The task >> The required output is the line with "You are a computer-use agent." plus all lines that follow it to the end of the listing below, written out exactly, with no pictures.

================================

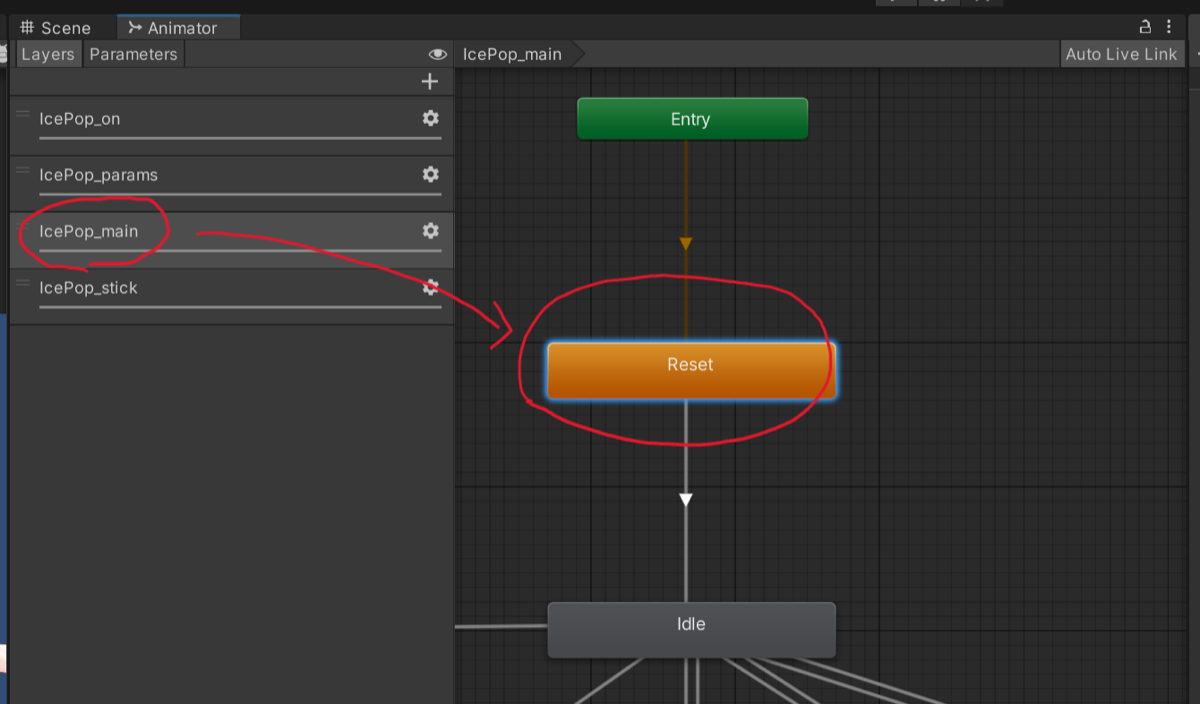
Task: Select the transition arrow from Reset to Idle
Action: (686, 499)
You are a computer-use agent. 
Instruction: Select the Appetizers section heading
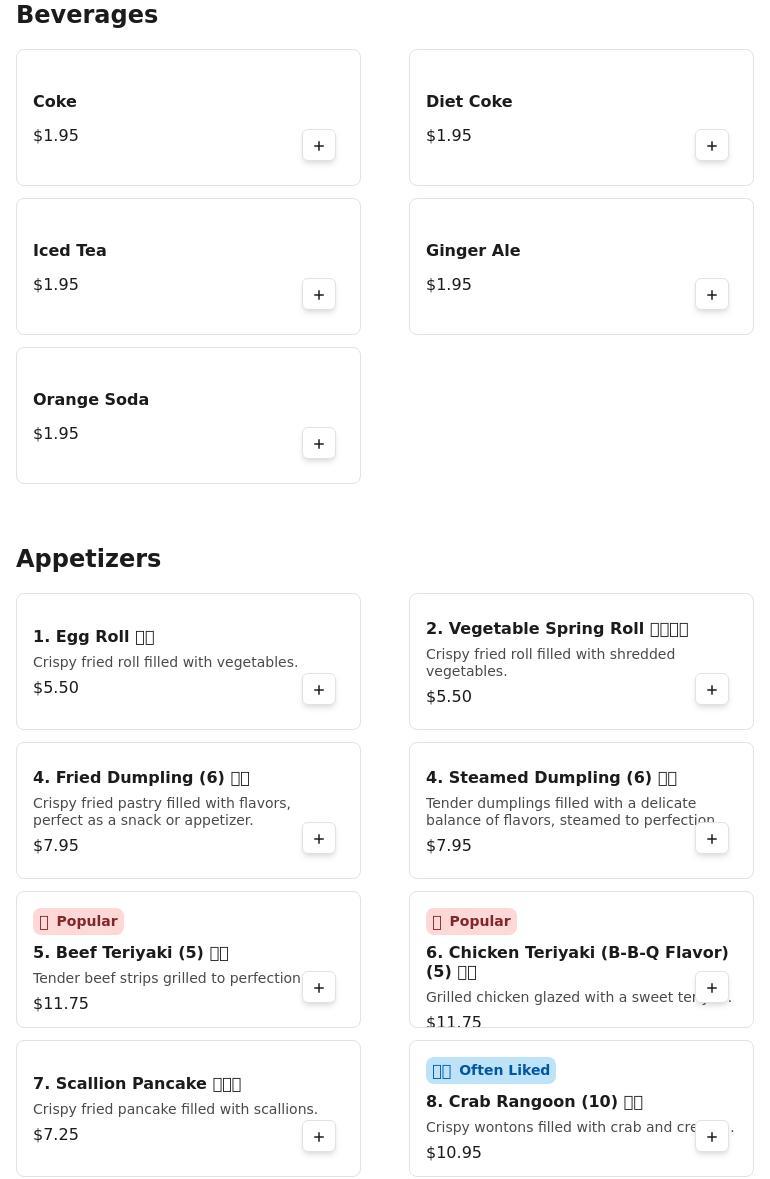click(x=89, y=558)
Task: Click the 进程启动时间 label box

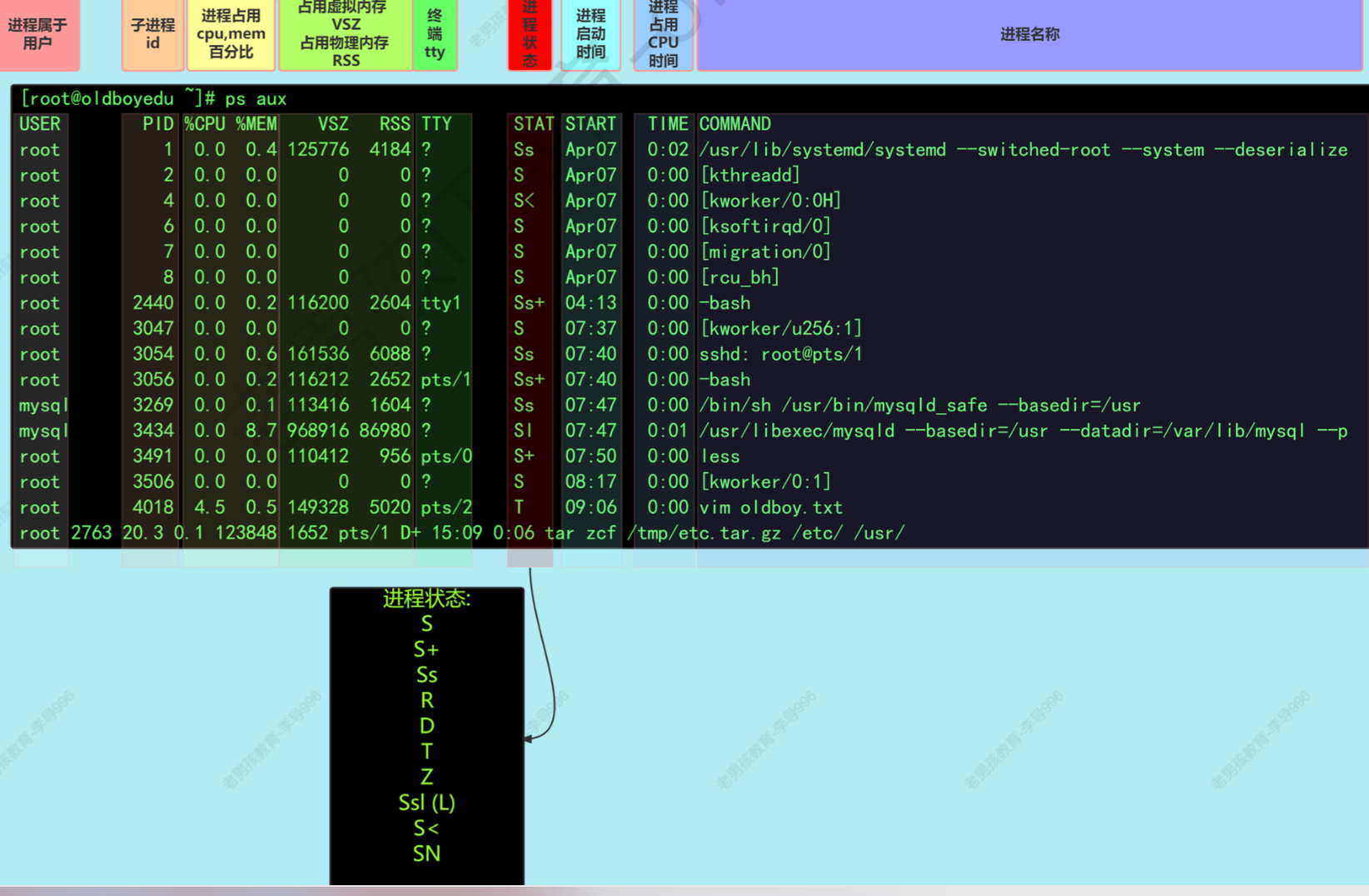Action: pyautogui.click(x=590, y=34)
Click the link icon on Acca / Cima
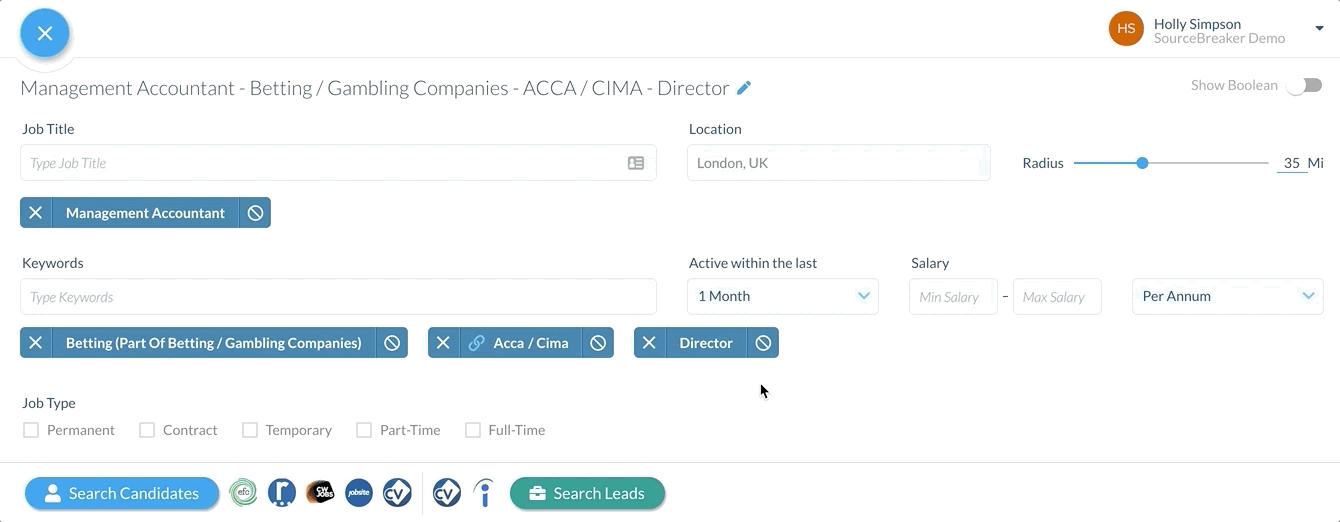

================================

Written response >>
You are a computer-use agent. 
Instruction: Select the Appetizers section heading
click(x=89, y=558)
Task: Click the 进程启动时间 label box

Action: pyautogui.click(x=590, y=34)
Click the link icon on Acca / Cima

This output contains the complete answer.